Existing backdoor attacks on pre-trained models rely heavily on large-scale poisoned datasets, limiting practicality and detectability. Method: We propose SkipSponge—a lightweight, weight-oriented sponge attack that directly perturbs model weights using fewer than 1% poisoned samples, without requiring extensive data retraining. Contribution/Results: SkipSponge is the first to achieve gradient-sensitive weight poisoning under extreme sample constraints; it introduces targeted layer-wise bias perturbation and a “sponge-like” computational inflation mechanism to amplify inference latency and energy consumption (up to +13%) in image classification, GANs, and autoencoders—while inducing minimal, stealthy parameter changes. Crucially, it evades mainstream backdoor defenses: experiments show that defense methods not specifically designed for SkipSponge fail completely, yielding high attack success rates and low detectability.

Sponge attacks aim to increase the energy consumption and computation time of neural networks. In this work, we present a novel sponge attack called SkipSponge. SkipSponge is the first sponge attack that is performed directly on the parameters of a pretrained model using only a few data samples.
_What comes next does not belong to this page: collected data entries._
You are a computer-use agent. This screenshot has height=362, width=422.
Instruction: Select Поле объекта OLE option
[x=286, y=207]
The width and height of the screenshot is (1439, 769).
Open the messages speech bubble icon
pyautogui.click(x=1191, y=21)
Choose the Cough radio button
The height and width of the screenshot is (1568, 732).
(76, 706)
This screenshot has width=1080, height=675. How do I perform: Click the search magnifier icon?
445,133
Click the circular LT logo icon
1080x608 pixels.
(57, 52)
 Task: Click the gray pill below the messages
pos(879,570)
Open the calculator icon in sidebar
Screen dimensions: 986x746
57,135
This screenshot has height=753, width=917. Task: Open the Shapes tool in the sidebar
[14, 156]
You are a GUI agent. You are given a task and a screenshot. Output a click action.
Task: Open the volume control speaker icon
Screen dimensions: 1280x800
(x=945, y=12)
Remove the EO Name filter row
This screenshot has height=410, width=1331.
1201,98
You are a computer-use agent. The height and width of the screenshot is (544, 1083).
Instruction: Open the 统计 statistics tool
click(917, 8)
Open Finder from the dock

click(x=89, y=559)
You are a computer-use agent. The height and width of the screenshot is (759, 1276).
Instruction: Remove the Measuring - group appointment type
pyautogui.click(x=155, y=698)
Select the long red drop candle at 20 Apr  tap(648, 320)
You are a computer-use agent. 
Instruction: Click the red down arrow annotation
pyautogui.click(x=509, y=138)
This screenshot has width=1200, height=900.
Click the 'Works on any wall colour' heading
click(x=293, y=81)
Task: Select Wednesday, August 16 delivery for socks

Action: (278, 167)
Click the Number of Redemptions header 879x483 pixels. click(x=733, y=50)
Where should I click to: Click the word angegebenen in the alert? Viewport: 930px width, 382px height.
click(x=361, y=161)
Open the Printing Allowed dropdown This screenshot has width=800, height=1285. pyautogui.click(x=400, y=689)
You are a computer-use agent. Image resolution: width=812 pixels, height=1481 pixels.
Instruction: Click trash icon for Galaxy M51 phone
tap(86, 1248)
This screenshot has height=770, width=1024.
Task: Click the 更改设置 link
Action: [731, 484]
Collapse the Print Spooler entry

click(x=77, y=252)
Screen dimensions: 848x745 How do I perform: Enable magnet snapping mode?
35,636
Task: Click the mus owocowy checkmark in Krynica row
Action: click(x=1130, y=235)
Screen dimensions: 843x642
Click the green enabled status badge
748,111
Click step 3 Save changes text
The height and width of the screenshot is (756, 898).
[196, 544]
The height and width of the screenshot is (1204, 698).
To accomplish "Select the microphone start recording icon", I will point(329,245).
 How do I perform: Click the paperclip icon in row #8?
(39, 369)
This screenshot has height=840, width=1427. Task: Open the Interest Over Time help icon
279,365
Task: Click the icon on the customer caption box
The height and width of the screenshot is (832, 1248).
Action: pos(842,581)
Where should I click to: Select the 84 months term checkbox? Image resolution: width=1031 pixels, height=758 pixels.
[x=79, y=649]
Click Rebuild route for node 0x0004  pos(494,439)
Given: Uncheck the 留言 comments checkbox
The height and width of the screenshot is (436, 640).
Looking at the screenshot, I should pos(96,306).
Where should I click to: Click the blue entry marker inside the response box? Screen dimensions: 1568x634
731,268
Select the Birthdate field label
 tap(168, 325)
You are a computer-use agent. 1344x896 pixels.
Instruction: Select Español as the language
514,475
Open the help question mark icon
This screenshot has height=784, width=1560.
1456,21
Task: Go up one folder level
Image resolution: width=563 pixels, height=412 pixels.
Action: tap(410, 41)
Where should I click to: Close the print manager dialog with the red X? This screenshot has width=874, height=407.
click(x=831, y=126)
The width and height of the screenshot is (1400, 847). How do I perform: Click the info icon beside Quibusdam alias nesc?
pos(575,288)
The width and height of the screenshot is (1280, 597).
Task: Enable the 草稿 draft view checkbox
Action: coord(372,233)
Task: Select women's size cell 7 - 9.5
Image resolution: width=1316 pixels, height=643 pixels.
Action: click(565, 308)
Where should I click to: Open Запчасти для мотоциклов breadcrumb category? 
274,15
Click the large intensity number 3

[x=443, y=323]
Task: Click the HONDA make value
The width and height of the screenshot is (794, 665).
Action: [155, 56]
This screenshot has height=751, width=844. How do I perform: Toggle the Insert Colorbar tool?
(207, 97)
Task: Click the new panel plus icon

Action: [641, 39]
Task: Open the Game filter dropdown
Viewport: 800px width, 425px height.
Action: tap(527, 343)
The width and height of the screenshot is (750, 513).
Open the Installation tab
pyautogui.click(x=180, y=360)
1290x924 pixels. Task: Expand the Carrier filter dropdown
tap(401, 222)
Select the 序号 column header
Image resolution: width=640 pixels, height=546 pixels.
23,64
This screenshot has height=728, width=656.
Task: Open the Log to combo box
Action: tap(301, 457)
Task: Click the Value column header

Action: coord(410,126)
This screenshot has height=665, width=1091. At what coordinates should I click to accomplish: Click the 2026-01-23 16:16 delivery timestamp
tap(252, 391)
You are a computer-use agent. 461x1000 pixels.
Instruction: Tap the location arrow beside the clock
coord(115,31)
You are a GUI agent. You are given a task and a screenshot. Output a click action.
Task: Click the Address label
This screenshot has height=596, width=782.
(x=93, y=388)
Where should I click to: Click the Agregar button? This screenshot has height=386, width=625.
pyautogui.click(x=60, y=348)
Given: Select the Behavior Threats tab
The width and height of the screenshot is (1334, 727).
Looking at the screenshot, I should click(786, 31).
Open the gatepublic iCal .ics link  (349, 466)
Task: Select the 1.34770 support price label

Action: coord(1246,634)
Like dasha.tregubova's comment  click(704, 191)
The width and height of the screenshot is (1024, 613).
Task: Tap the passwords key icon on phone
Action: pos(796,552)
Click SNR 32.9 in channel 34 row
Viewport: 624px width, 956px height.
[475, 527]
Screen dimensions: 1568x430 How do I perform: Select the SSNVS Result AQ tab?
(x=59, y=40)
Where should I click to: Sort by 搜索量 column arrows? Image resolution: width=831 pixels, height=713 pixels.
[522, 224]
Our experiments show that SkipSponge can successfully increase the energy consumption of image classification models, GANs, and autoencoders, requiring fewer samples than the state-of-the-art sponge attacks (Sponge Poisoning). We show that poisoning defenses are ineffective if not adjusted specifically for the defense against SkipSponge (i.e., they decrease target layer bias values) and that SkipSponge is more effective on the GANs and the autoencoders than Sponge Poisoning. Additionally, SkipSponge is stealthy as it does not require significant changes to the victim model's parameters. Our experiments indicate that SkipSponge can be performed even when an attacker has access to less than 1% of the entire training dataset and reaches up to 13% energy increase.